Free energy plot. a Plot of free energy versus φ_Ni for φ_Al = 0 (black), 1 (red), 2 (green), 3 (blue), 4 (yellow), and 5 (magenta). b 2D plot of free energy as a function of φ_Ni and φ_Al. The dotted lines in (a) represent the free energy values for the no vacancy clusters in the bcc lattice

Microstructure evolution at various alloy compositions

Here, we restrict ourselves to the solid-state phases of Ni_nAl_4−n with n > 0.88 (Ni > 22%) as shown in Fig. 5a. The initial structure contains Al- and Ni-rich seeds in a uniform matrix as shown in Fig. 5b. The resulting structures (φ_Ni) are plotted in Fig. 5c–t for the distinct eight solid phases at 1027 °C, corresponding to the number percentages of Ni as 22, 25.5, 30, and 35.5% for region I; 40% for region II; 41% for region III; 47, 52.5, and 60% for region IV; 65 and 70% for region V; 75% for region VI; 78, 79, 80, 82, and 84% for region VII, and 92% for region VIII. The resulting microstructures vary distinctively with the alloy composition for each phase region as explained below.

Fig. 5

Microstructures at various alloy compositions. a Temperature–composition phase diagram for Ni–Al alloy¹⁴. The compositions at which phase field simulation results are shown falls on the T = 1027 °C line. b Plot of φ_Ni at time t = 0 for composition Ni_1.2Al_2.8. Plot of φ_Ni, calculated using our phase field model after time step t = 10⁵ (t = 1.4 × 10⁵ for (o, p) and t = 3 × 10⁵ for (d, e) are shown for the compositions c Ni_0.88Al_3.12, d Ni_1.02Al_2.98, e Ni_1.2Al_2.8, and f Ni_1.42Al_2.58 in region I; g Ni₂Al₃ in region II; h Ni_1.64Al_2.36 in region III; i Ni_1.88Al_1.12, j Ni_2.1Al_1.9, and k Ni_2.8Al_1.2 in region IV; l Ni_2.6Al_1.4 and m Ni_2.8Al_1.2 in region V; n Ni₃Al in region VI; o Ni_3.12Al_0.88, p Ni_3.16Al_0.84, q Ni_3.2Al_0.8, r Ni_3.28Al_0.72, and s Ni_3.36Al_0.64 in region VII, and t Ni_3.68Al_0.32 in region VIII. The corresponding values of Ni % is written on top of each plot. The length scale, given here is a guideline for the readers to have a rough estimation and obtained by comparing with the microstructures as in ref. ²³

The variation in microstructures for region I ranging from Ni 22 to 38% is shown in Fig. 5c–f.
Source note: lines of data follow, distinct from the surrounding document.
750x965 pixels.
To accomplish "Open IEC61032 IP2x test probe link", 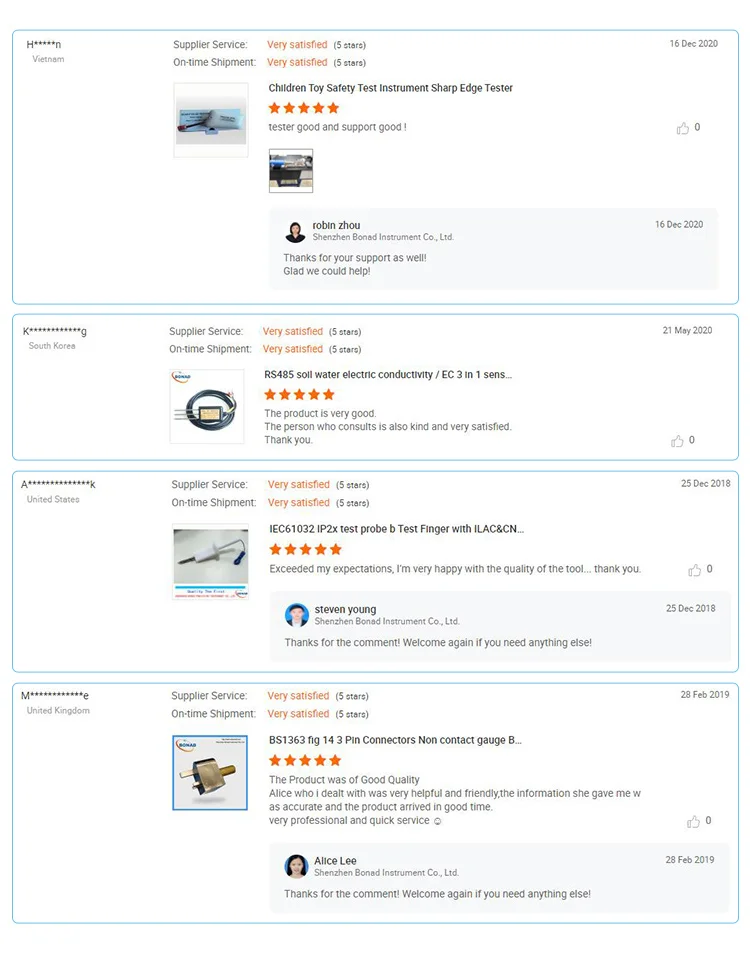I will tap(396, 529).
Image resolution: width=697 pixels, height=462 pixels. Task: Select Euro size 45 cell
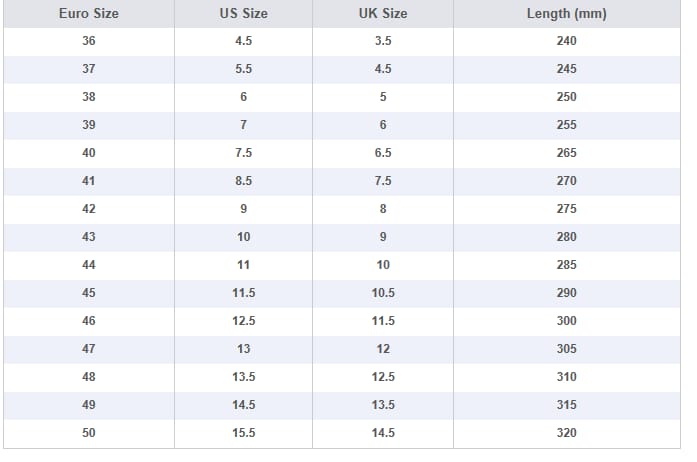(x=89, y=293)
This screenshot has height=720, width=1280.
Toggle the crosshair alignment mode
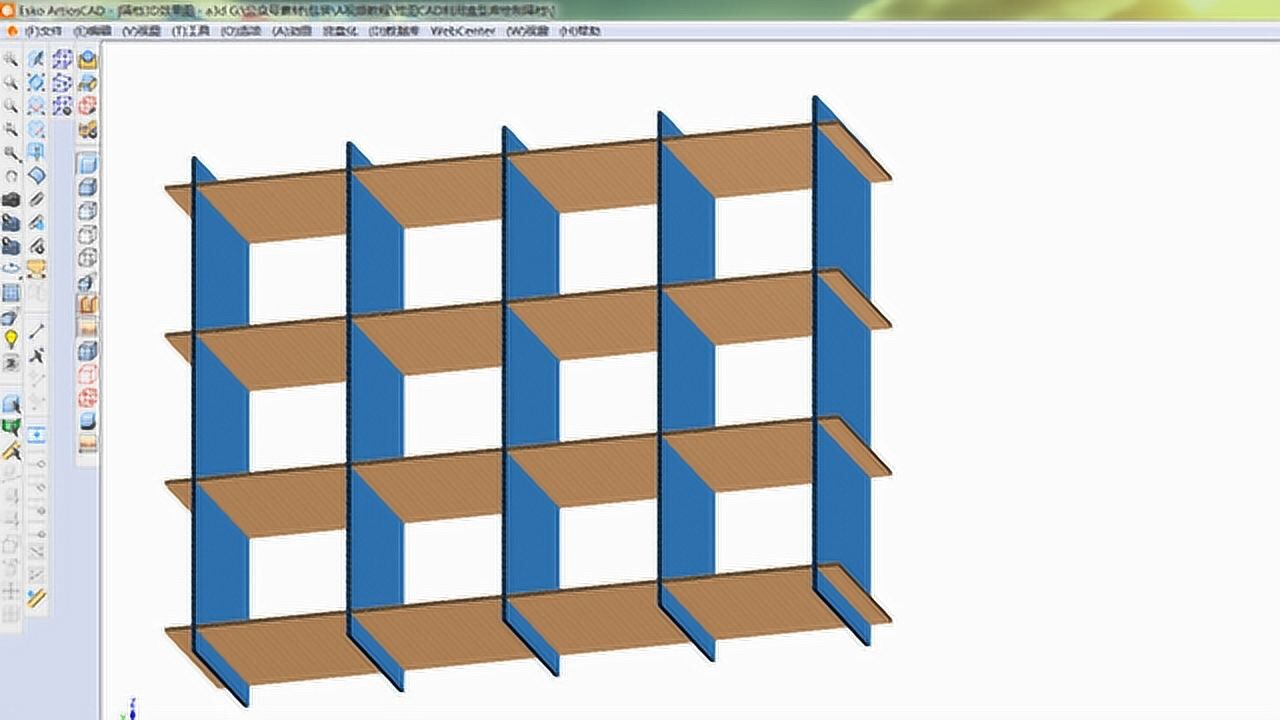[x=12, y=588]

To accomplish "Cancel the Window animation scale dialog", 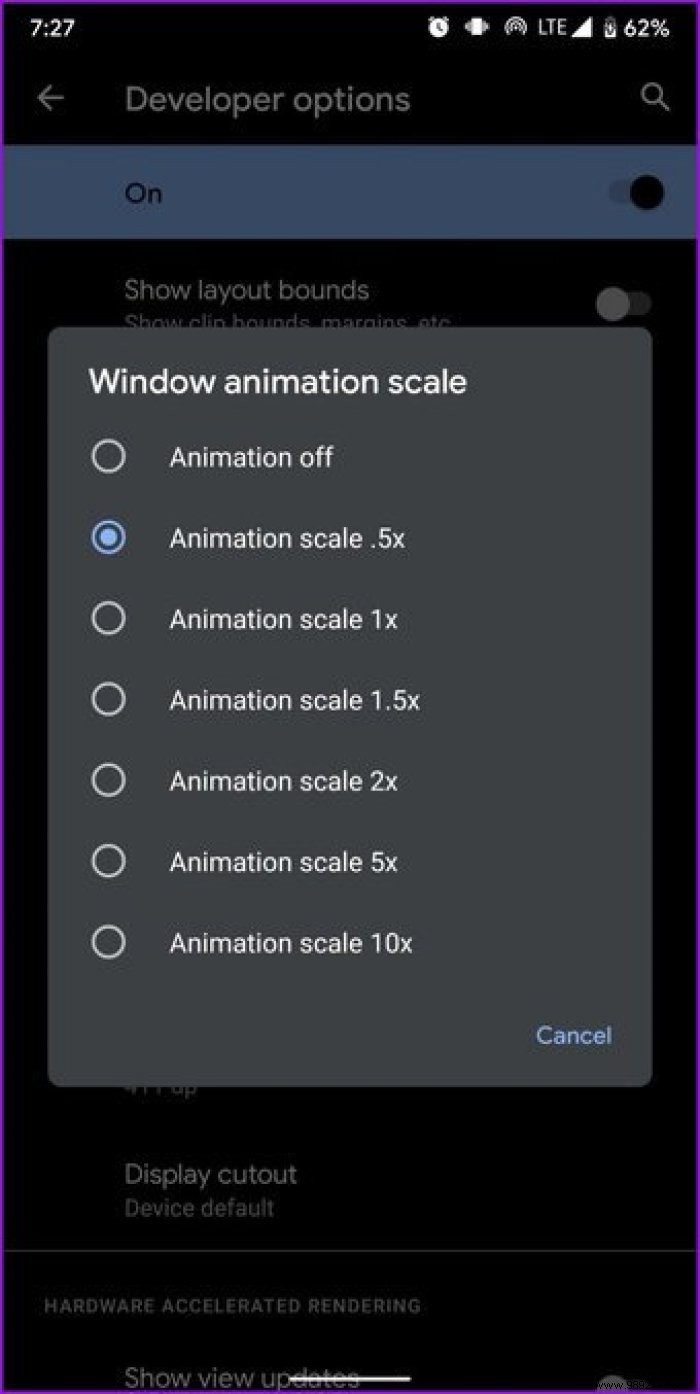I will tap(573, 1035).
For small Ni concentrations, the Ni-rich seeds start dissolving followed by Al-rich seeds forming a homogeneous solid solution with very small variation (Fig. 5c). In the middle of this region, Al₄ precipitates are obtained within a matrix formed by mixed Ni₂Al₃ and NiAl₃. These precipitates were random with dendritic signatures for Ni 25.5% and rectangular for Ni 30% as shown in Fig. 5d, e. For snapshots of the simulation, see Fig. 6a. The Al-rich seeds grow and Ni-rich seeds dissolve with time, showing Ostwald ripening. The particle size decreases with increasing Ni concentration and the microstructure becomes almost homogeneous for Ni 35.5% (Fig. 5f) as we enter region II.

Fig. 6

Time evolution of microstructure in various alloy compositions. Snapshots of phase field simulation for φ_Ni at various times for a Ni_1.2Al_2.8, b Ni₂Al₃, c Ni_1.64Al_2.36, d Ni_2.4Al_1.6, e Ni_2.6Al_1.4, f Ni₃Al, g Ni_3.12Al_0.88, h Ni_3.28Al_0.72, and i Ni_3.68Al_0.32. The corresponding values of Ni % is written for each row and the simulation time is shown in the inset of each plot. The length scale, given here is a guideline for the readers to have a rough estimation and obtained by comparing with the microstructures as in ref. ²³

In the next region II ranging from Ni 38 to 40%, the initial structure disappears (Fig. 5g for Ni 40%) by Ni-rich seeds first getting dissolved followed by the Al-rich seeds. Figure 6b shows the snapshots. This region is the single phase region of Ni₂Al₃, where the total composition is n + m = 5.

In region III also, we obtained homogeneous pattern with some slight variation as shown in Fig. 5h for Ni 41%. The snapshots in Fig. 6c shows similar time evolution as Ni 40%.

Region IV is the widest among all solid phase regions. We observe uniform solid solution (Fig. 5i, j for Ni 47 and 52.5%) in this region except near the right boundary. Near the right boundary, Ni-rich seeds precipitate. First, circular shaped Ni₃Al particles are formed in a matrix of Ni₂Al₂, which transformed into square shapes at t = 10⁴ as shown in Fig. 6d for Ni 60%. The particle size grows and coalesced particles are formed by some particles at t = 6 × 10⁴ along with the formation of some smaller particles in the matrix. With increasing Ni concentration, the particle size increases.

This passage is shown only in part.